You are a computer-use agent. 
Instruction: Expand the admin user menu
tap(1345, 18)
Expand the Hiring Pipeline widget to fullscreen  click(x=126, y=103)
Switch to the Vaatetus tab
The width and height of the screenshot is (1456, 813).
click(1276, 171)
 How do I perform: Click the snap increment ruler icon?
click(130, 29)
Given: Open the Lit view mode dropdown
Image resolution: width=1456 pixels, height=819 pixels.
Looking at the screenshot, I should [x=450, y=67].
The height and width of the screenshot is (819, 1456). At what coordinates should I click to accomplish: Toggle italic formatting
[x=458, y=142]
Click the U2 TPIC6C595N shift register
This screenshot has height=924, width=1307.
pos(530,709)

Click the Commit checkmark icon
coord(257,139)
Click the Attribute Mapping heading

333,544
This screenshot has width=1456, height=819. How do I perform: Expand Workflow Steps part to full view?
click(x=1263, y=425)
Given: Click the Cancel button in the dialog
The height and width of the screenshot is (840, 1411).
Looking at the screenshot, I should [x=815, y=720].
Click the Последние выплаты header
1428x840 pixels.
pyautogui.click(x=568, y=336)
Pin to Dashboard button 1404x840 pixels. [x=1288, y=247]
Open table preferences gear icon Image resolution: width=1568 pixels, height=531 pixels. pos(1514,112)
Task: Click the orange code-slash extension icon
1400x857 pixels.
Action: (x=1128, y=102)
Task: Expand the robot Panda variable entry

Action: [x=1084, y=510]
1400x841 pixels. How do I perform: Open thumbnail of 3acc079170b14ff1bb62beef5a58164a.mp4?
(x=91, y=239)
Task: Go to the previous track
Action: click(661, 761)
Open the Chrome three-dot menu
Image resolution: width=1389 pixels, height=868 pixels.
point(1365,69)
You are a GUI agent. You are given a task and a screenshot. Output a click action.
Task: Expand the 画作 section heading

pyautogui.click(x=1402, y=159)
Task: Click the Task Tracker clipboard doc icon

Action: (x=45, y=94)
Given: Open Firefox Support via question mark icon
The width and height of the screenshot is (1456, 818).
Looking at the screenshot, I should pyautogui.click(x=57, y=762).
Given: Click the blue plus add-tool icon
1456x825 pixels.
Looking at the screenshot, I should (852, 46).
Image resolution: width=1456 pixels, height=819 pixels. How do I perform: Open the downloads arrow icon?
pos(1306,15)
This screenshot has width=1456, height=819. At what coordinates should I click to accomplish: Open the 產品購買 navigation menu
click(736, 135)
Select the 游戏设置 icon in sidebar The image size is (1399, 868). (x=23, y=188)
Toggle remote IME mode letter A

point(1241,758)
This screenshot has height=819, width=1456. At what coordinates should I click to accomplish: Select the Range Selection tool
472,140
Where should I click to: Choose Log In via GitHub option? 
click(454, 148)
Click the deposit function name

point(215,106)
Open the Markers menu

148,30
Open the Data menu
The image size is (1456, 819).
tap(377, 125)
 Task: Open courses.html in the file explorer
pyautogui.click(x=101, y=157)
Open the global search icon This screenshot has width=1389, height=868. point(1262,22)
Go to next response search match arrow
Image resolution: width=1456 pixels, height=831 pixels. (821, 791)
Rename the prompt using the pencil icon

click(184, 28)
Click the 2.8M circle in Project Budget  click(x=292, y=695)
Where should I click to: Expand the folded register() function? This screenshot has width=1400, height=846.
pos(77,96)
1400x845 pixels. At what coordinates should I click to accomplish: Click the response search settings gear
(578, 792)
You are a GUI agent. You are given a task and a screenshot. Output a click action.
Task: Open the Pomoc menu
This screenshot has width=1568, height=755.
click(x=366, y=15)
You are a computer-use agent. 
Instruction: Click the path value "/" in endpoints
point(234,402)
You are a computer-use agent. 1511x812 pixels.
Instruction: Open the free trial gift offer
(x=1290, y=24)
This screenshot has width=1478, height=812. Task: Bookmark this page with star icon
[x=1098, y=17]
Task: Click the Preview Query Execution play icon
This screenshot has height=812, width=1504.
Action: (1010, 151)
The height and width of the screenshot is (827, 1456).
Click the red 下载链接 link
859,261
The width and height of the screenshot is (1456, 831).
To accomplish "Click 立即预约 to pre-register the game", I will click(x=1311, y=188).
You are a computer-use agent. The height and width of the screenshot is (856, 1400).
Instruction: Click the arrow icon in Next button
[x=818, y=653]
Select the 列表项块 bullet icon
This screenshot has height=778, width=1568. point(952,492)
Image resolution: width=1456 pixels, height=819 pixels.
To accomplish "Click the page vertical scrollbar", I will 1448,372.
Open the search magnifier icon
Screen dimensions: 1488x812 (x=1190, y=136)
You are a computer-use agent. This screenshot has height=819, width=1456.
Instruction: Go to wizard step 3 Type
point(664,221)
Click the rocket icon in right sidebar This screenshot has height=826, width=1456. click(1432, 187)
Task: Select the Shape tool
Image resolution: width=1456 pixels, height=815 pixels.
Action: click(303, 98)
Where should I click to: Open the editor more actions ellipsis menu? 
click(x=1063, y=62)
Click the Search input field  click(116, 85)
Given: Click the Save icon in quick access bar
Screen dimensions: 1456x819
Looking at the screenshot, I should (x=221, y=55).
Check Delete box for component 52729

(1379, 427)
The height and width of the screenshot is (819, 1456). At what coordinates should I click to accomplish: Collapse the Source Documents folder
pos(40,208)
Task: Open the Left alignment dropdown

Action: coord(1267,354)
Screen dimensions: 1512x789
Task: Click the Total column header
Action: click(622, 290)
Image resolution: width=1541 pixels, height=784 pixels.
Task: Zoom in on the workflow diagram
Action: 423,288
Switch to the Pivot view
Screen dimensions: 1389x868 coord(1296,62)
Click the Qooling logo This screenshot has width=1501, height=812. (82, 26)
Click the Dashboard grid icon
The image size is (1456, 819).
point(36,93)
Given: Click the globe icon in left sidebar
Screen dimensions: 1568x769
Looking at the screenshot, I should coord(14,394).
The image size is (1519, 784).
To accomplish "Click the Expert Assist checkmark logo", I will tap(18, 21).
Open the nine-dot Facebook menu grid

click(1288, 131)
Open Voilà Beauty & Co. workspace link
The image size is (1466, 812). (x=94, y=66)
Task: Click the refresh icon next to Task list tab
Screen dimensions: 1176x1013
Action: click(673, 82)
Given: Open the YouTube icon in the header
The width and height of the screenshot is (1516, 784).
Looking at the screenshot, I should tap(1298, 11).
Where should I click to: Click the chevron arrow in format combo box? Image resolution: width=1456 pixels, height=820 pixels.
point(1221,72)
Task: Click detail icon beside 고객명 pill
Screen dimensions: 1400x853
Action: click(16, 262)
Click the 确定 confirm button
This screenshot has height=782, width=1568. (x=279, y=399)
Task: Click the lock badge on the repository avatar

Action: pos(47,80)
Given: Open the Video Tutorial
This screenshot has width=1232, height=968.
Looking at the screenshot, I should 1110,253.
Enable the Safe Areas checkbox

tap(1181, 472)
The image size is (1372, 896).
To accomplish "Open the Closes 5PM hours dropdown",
______________________________
### WHAT THE EXERCISE ASKS
The number of lines in the data that hold "Dashboard" must be the entire answer.

### OUTPUT OF THE EXERCISE
2